Al cumplirse cuarenta años del golpe de estado, el país atraviesa un momento caracterizado por cambios políticos importantes y numerosas movilizaciones sociales. Las diversas movilizaciones que hoy están presentes en Chile - el movimiento estudiantil, las demandas en salud, las demandas de las regiones y las demandas ambientales - tienen una característica común: la falta de confianza en el sistema político actual, la falta de credibilidad en que los políticos que han ostentado el poder sean capaces de realizar cambios reales, la frustración de muchos años de espera y la rabia acumulada con los gobiernos democráticos por haber permitido que se profundizara el modelo neoliberal.

El diagnóstico de las organizaciones ciudadanas y de la ciudadanía en general es que se requieren cambios profundos para realmente lograr soluciones que le permitan al país salir del estado en que se encuentra. No es una casualidad que haya surgido una demanda común en la mayoría de las movilizaciones sociales, pues sin importar el tema que origina un problema o una demanda, el análisis de cada situación nos lleva a comprender que la actual Constitución Política es la mayor piedra de tope para promover cambios significativos.

▶ **Tarea asignada 1**:
Resume el fragmento en dos oraciones.
▶ **Tarea asignada 2**:
Transcribe el pasaje del fragmento que va desde "El diagnóstico de" hasta "promover cambios significativos.".

▶ **Datos sin procesar**:
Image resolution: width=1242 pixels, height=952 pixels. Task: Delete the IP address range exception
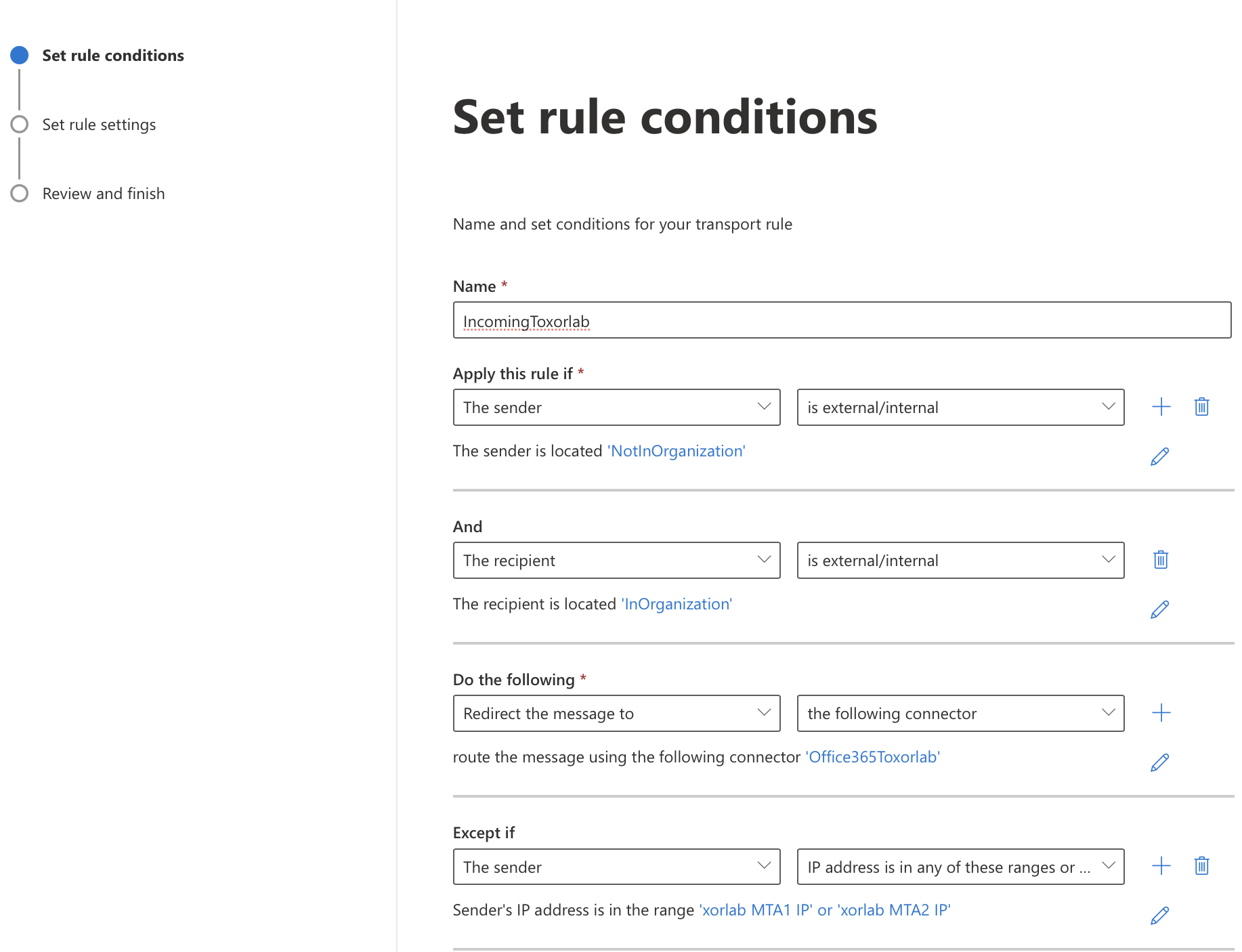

▶ **Respuesta correcta 1**:
A cuarenta años del golpe de estado, Chile vive cambios políticos importantes y numerosas movilizaciones sociales: la estudiantil, las de salud, las regionales y las ambientales. Estas movilizaciones comparten la desconfianza en el sistema político y la rabia con los gobiernos democráticos por profundizar el modelo neoliberal, y la ciudadanía considera que la actual Constitución Política es el mayor obstáculo para lograr los cambios profundos que se requieren.

▶ **Respuesta correcta 2**:
El diagnóstico de las organizaciones ciudadanas y de la ciudadanía en general es que se requieren cambios profundos para realmente lograr soluciones que le permitan al país salir del estado en que se encuentra. No es una casualidad que haya surgido una demanda común en la mayoría de las movilizaciones sociales, pues sin importar el tema que origina un problema o una demanda, el análisis de cada situación nos lleva a comprender que la actual Constitución Política es la mayor piedra de tope para promover cambios significativos.